This is clearly not the only way to improve this algorithm. A BREP (Boundary Representation) structure could probably serve the same purpose, but the triangulation engine does not currently use one. It also may be a bit more difficult with a BREP to determine which triangles have circumcircles which affect a given point, without having to test a larger number of triangles. Though, I am sure given a bit of thought an elegant solution could be done for this scenario also.

One optimization is to eliminate doing triangle intersections completely, and move all of the error metric processing down onto the GPU. This is discussed in the next section.

GPU Based Error Metric Computation
To compute our error metric we need to update a large grid of values each iteration. A GPU is well suited for this type of work. The fact that we are also using triangles to compute our error metric makes it a perfect match.

The following images show the triangulation process with the error metric superimposed. The displayed error metric is actually the metric for the previous iteration, so it can be shown that the new vertices are being placed at areas with large error (bright spots.)
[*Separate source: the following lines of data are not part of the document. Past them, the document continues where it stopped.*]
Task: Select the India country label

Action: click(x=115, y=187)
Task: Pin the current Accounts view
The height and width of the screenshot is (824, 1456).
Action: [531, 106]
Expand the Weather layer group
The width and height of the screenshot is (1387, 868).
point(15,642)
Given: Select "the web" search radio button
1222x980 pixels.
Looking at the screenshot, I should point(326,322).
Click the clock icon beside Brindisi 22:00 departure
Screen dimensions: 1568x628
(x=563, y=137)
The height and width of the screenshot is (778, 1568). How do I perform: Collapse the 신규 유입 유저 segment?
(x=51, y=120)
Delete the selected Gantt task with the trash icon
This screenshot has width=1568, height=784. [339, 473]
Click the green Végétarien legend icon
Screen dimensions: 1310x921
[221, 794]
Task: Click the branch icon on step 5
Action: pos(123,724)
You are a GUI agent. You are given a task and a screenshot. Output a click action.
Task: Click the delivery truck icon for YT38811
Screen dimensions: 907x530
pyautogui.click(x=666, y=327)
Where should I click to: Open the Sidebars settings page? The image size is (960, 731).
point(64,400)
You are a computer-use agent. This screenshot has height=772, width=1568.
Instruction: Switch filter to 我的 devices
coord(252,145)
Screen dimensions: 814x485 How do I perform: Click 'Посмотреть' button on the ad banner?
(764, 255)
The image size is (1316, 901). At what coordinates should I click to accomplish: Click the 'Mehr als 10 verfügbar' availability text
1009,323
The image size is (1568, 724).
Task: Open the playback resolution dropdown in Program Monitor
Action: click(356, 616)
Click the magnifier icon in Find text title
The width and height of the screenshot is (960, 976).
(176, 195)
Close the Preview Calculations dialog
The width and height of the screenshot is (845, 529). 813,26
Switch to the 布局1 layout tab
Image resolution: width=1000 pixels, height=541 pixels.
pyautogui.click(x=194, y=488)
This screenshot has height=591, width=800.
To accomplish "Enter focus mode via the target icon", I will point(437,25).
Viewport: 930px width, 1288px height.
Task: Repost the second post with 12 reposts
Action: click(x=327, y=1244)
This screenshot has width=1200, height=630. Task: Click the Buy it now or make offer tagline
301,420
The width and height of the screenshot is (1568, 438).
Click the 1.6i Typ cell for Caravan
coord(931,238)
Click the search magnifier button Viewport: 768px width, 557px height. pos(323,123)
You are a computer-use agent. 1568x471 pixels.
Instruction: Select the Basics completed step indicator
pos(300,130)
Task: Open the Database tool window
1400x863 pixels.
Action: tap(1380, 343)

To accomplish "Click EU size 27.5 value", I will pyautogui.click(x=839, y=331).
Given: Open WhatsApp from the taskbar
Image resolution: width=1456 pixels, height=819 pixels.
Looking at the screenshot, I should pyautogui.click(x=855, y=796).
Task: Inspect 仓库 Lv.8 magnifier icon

Here is an overview of how the GPU based error metric computation works. First, the original DEM is rendered into a pbuffer. The depth components are saved into a texture. Next, the current triangulation is rendered into the same pbuffer, and the depth components are saved into a different texture. Finally, both textures are rendered into the pbuffer, with a fragment program subtracting their components and performing an absolute value on them before writing out the value as the color information. The pbuffer is read back into system memory and used as the error grid.

The process is rather simple but you need to be careful about some of the artifacts that may occur due to the differences in the rasterization of one large triangle and many small ones. Mostly edge artifacts which would erroneously encourage the subdivision of edge areas on the triangulation that truly do not need it.

The images to the right show then triangulation as it progresses in the early stages. They show how the algorithm is inserting vertices where the largest error can be seen in the superimposed error metric.




To further understand the images, the DEM Depth Map is included to the right. Notice in the DEM depth map that there is a ridge along the lower left corner and that the iTIN algorithm concentrates the triangulation in this region to minimize the error. Also notice that there are a few peaks out towards the right and that the iTIN quickly adds these peaks to the triangulation and then reduces the subsequent error that occurs when a peak is added to a triangulation.

DEM Depth Map.

Conclusions
The iTIN algorithm is a nice simple algorithm which can lead to high quality terrains for given polygon counts. The ability to use different metrics for insertion, to stop triangulation based upon polygon count, and to control the actual error in the terrain are great assets to the algorithm.